--- begin Data for the task ---
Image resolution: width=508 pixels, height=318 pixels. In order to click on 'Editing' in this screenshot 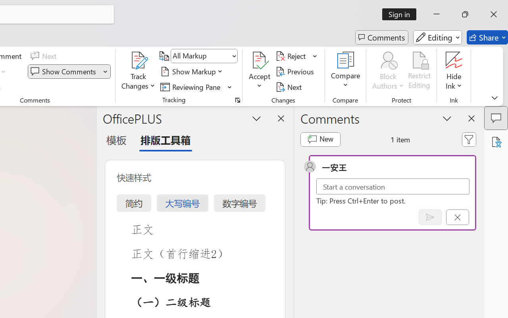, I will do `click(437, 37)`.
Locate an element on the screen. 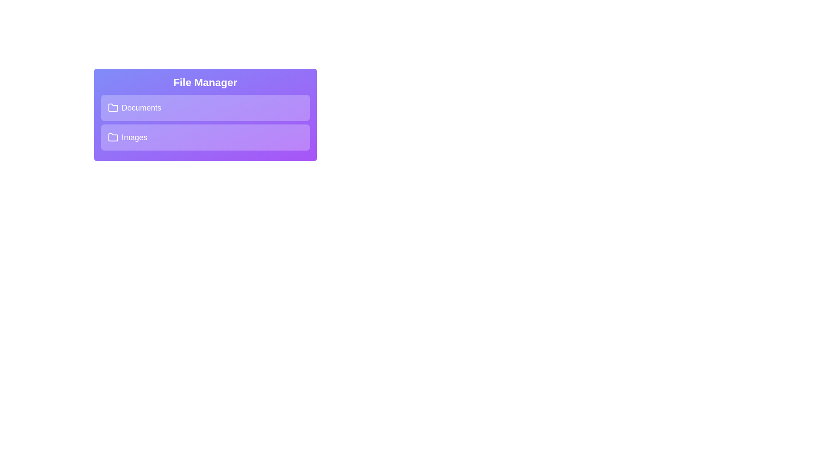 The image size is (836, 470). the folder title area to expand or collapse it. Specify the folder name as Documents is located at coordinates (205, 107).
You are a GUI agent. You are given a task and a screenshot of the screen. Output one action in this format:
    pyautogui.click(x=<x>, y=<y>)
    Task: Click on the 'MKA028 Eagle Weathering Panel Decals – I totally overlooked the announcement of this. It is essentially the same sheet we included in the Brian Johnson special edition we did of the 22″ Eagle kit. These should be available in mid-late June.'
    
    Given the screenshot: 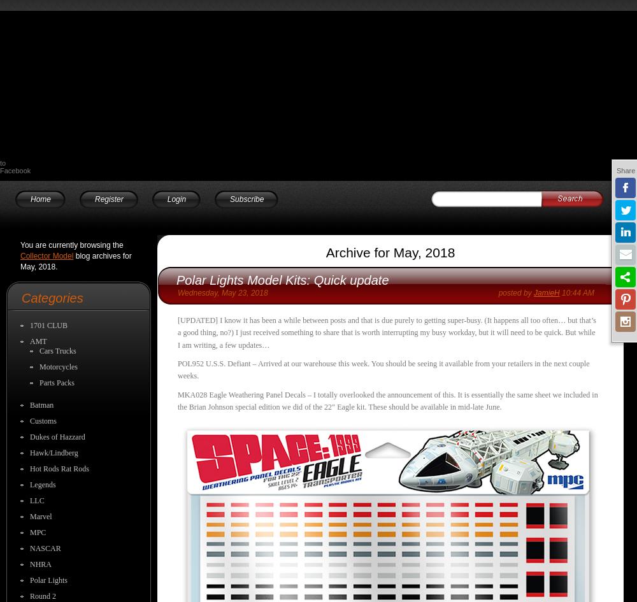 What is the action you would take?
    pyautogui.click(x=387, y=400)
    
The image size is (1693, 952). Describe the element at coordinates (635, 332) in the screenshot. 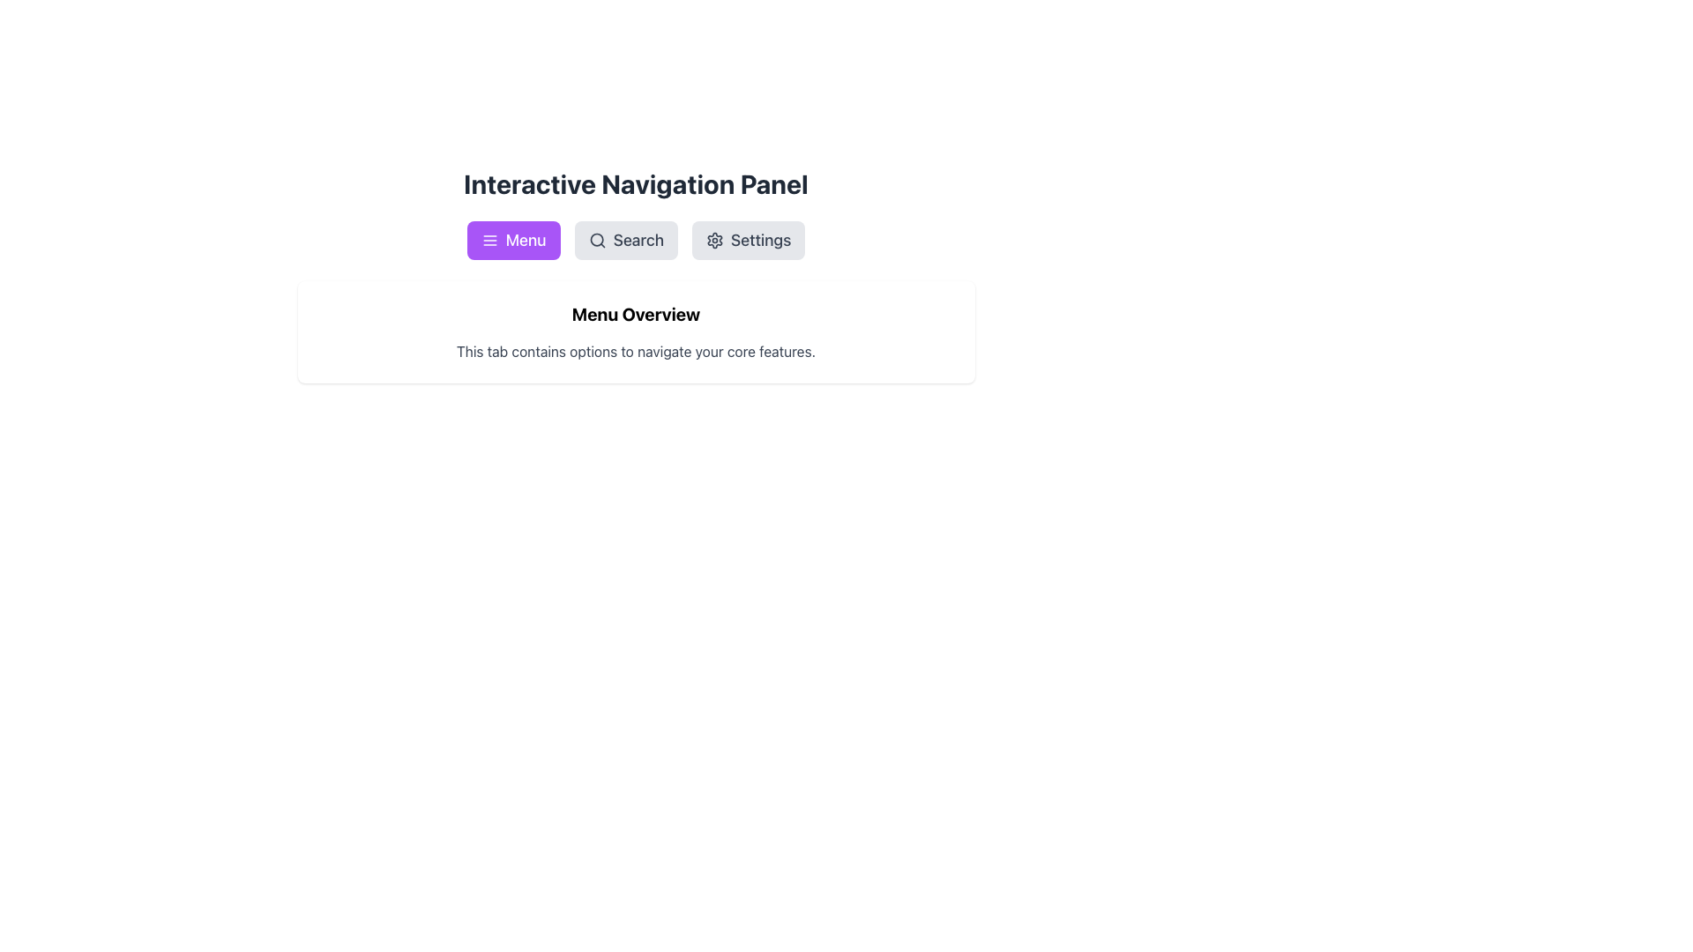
--- end Data for the task ---
Problem statement:
Render the lines from the one containing "You are a GUI" up to and including the one containing "pyautogui.click(x=<x>, y=<y>)" as a Markdown table with the columns No and Text, numbering each line and skipping any blank ones.

The solution:
| No | Text |
|---|---|
| 1 | You are a GUI agent. You are given a task and a screenshot of the screen. Output one action in this format: |
| 2 |     pyautogui.click(x=<x>, y=<y>) |